One of my tasks was to check the macadam temperature on delivery. These loads had to somewhere were between 160 and 170 degrees Centigrade. To do this, I had to climb on to the lorry, dig into the load and put a thermometer into the hot tarmac. I also had to visually inspect the aggregate grading of each lorry load. This is an activity, unsurprisingly, no longer allowed by the health and safety plans of the macadam manufacturers.
The main reason for developing this non-softening macadam was to allow colour painting in the first year. It was also designed to stop courts breaking up, when players’ shoes twisted on playing surfaces, which softened in hot weather in the first years of their life.
As well as curtailing our acrobatics on trucks, a standard for macadams came in that set the maximum temperature this could be manufactured at 150 Centigrade, which of course it rarely achieves. The problem this gives us is that the temperature falls to 38 Centigrade, the hardening point of the binder, more quickly. The result is that there is less time to roll the surface smooth. A porous macadam surface that is not smooth will be much weaker and will make the tennis ball bounce much higher.
Add to this the fact that there is nowhere near as much material of this type laid today, and 6mm high quality aggregate is much harder to source. The few suppliers left are disinterested in achieving the quality that was once regarded as normal. As a result, making a really good, long-lasting painted porous macadam court is much more difficult than it was years ago.
There is no cushioning in these courts. The latex that was once added to the binder was used to raise the temperature at which it softened. Early Macadam courts were laid on ash and had some give, as time went by. It was also the custom to maintain the court by roiling it. My father would advise court owners to (I can almost hear him today): “Give it a good roll on a warm day in the spring.” Any initial enthusiasm that owners had for this sort of heavy manual labour waned over time. This led to tennis courts, of whatever type, being built with very hard stone foundations. As a result, any cushioning has gone from the base and must today be incorporated in the surfacing system.

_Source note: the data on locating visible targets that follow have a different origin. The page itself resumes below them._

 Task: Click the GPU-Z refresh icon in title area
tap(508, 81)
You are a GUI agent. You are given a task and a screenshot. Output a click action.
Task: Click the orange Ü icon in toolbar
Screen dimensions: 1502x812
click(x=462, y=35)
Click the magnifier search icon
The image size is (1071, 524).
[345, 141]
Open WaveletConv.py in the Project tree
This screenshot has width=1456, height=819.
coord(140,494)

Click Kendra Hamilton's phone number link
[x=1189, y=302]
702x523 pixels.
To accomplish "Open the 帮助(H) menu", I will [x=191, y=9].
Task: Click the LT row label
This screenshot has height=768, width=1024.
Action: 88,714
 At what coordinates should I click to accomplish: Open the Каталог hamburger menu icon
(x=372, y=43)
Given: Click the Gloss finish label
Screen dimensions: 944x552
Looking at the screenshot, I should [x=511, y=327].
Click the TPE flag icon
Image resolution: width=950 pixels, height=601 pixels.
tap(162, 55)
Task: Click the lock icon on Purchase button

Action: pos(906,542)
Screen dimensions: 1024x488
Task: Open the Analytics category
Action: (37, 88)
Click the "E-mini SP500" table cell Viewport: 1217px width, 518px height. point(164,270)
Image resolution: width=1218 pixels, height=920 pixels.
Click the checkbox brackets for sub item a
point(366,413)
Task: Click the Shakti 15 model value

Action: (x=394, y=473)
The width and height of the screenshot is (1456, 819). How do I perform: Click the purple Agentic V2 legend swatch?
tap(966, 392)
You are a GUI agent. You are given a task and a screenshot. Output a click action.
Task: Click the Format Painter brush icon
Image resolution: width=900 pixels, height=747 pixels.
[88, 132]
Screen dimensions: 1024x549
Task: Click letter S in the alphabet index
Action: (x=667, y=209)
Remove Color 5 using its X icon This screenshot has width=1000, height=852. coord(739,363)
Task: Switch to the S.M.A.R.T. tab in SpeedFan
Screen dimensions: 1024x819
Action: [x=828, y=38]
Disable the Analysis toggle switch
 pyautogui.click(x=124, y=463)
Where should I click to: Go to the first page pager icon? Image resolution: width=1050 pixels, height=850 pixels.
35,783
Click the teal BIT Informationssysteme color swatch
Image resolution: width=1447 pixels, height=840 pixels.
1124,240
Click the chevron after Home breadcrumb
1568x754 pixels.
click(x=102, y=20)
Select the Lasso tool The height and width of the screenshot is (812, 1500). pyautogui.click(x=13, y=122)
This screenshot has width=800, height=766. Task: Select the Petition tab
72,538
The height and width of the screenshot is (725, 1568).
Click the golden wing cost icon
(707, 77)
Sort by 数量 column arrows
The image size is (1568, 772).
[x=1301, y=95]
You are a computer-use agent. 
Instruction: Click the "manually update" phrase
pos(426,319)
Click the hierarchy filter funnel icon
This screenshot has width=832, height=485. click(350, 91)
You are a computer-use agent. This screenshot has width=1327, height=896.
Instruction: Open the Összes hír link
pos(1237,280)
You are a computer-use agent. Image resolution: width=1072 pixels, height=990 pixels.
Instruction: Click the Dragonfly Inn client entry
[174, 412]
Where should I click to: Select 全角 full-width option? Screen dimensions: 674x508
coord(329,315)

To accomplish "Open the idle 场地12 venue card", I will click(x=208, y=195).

This is an important matter. Rafa Nadal wrote in the Guardian that when he retires professionally, he will not be able to play recreational tennis due to the impact of hard courts on his body.
The idea of all-weather courts in the UK is widely misunderstood. All-weather courts are exclusively indoors. You can not play tennis in the snow, ice, fog, heavy rain. Damp conditions cause painted porous macadam courts to be slippery. That’s because surface tension causes water to stay on the surface and not go down into the matrix. It can often be an idea to hose the court down in these conditions, to break the surface tension. As I always tell our customers, you can have an all-year-round court but an all-weather court is something for the likes of California, and not the UK.
There is no non-attention surface available. Painted porous macadam courts need detritus, leaves, bird muck, and the like removing as they occur, at least once a week. It’s important to spray the court with moss killer up to four times a year, to pressure wash the court, perhaps on an annual basis. In areas of clean air, bi-annual cleaning will be sufficient. Generally, these courts will need the application of a clean binder coat and repainting every five years and resurfacing at either the ten- or 15-year stage.
It is my view that the world has moved on and these courts saw their prime some time ago. Nearly 50 years is a long run for any product. To use a common phrase, it was a different time. People drove Morris Minors and smoked pipes when I started laying these courts and they have done well, but clients now rightly expect more. They want cushioning, consistent quality, fast resurfacing times, and a longer life for the court. Whilst painted porous macadam offers the lowest initial cost for a tennis court I would argue that due to its cost in use, the cost in wear and tear on players, and periods when it is not safely usable, it does not offer the best value solution in today’s tennis court range of offers.
On personal note, I have not played on a hard court since I was fifty!